After a few weeks, we completed the album, and sent the mixed
master to the honchos at Atlantic Records.
Sudden Fame
I learned I was on the cover of Life magazine in February
of 1967 when the Johnny Carson television show called to have
me on as a guest. Before I would appear, I insisted on having
the Fugs sing "Kill for Peace" on national television as a protest
against the Vietnam War, which they refused.
It wasn't always so friendly to be suddenly famous. Someone mailed
a package to me at my post office box in the East Village. I opened
it up in the lobby of the post office. It was a brand new copy,
with a bright red dust jacket, of the Modern Library edition of
Dostoievsky's The Idiot. As I held it, the cover popped open and
I heard a kind of mousetraplike whacking sound. I saw that the
inside had been very neatly cut away to make a square compartment,
into which were arrayed a battery, a spring-driven on/off switch
and some wires attached to some small cylinders. I walked over
to the counter and told the clerk, "I think someone has sent me
a bomb." Wow, did the postal employees scatter!
It turned out to be a ersatz bomb. The explosive cylinders turned
out to be CO2 cartridges of the sort that were used to power model
rockets. Whoever sent it had glued a card to the inside of the
cover:
Big Boy has the Contract
Red is the Finger
You are the Mark
Not long thereafter an anonymous phone call came into Avenue A,
with my 2 year old daughter asleep in her room, that the caller
was first going to bomb my house, then the home of Frank Zappa.
As a result, for the next ten years we had an unlisted telephone
number.
The Year of Flower Power
1967
Nevertheless 1967 was had seething sequences of glory. We made
our second visit to Los Angeles in early 1967. Met Janis Joplin,
and helped prevent her from signing with ESP. Later in the year
I finally won my case from the police raid on Peace Eye Bookstore,
although they refused to return the hundreds of books, letters
and personal archives they stole from the store.

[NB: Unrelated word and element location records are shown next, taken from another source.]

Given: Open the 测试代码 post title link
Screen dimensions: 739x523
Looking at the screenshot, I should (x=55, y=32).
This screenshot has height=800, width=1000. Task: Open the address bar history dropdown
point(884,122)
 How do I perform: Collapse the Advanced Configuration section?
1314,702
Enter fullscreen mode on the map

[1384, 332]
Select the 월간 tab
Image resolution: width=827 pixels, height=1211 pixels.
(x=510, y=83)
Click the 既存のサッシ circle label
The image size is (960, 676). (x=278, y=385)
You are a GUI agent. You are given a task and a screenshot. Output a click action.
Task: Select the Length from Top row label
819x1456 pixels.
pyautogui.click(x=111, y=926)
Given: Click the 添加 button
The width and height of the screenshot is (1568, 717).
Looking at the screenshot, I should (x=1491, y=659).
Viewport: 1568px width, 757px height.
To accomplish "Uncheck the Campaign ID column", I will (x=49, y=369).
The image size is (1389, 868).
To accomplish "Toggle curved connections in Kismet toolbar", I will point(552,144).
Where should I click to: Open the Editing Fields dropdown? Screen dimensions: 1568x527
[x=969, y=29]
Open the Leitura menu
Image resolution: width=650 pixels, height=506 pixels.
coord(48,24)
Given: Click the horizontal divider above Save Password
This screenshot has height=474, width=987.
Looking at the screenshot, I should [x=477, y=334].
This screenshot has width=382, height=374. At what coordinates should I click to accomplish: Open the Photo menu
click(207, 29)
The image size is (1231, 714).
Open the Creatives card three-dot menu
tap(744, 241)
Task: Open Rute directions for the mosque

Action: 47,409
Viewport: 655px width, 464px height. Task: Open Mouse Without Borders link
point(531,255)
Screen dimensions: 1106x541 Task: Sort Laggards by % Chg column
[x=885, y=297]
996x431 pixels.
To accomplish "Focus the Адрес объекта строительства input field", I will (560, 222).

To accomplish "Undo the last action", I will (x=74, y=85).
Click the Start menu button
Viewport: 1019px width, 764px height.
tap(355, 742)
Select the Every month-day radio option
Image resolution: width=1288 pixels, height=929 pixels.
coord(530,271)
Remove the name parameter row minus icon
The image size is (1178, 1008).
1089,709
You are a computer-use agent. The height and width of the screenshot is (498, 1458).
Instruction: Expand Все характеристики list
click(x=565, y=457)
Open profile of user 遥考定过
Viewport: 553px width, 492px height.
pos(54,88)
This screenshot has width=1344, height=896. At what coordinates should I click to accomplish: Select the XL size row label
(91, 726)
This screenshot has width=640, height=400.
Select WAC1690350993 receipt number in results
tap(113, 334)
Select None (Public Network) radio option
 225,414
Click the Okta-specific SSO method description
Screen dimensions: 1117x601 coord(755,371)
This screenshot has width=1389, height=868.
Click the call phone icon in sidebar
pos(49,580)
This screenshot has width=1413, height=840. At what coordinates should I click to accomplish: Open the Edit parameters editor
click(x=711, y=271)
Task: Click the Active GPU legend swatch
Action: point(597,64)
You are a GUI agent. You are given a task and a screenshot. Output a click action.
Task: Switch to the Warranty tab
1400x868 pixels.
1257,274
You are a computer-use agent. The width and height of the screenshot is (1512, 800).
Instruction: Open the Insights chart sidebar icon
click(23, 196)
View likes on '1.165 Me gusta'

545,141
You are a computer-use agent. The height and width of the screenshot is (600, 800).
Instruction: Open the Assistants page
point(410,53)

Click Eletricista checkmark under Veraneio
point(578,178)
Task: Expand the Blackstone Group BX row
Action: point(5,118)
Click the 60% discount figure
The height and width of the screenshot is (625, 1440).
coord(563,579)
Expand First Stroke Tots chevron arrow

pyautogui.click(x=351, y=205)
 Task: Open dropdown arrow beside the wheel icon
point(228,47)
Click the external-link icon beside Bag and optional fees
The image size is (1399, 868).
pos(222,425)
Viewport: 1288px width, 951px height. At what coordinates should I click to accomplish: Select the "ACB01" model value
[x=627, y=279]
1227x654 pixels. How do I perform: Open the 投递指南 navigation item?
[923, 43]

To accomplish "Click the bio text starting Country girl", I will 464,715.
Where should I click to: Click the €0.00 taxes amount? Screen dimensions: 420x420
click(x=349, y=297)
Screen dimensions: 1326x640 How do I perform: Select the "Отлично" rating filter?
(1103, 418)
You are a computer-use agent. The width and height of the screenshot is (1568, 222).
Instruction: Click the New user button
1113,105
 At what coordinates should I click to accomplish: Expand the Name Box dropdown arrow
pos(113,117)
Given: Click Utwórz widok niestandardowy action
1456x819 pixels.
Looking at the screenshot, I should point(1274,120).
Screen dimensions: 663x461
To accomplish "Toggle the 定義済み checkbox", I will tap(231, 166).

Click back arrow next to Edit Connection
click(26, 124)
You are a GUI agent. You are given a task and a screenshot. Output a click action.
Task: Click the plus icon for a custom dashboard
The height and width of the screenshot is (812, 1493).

Did the Les Crane television show. Met Phil Ochs. Played with
Eric Burden and the Animals in Santa Barbara, and fans mobbed
us, tearing off our shirts.
In the Spring of '67 the Fugs appeared at a free concert with
Country Joe and the Fish at the Panhandle of Golden Gate park,
near Haight Ashbury.
1967! Yes. It saw a swelling of hope in America. The culture seemed
like the swelling bug of a flower of instant promise. We were
beginning to understand the strength of right wing nuts in the
American power structure. There were revelations about the CIA
in the spring of '67 and it looked like John Kennedy had been
killed by right wing U.S. government slime.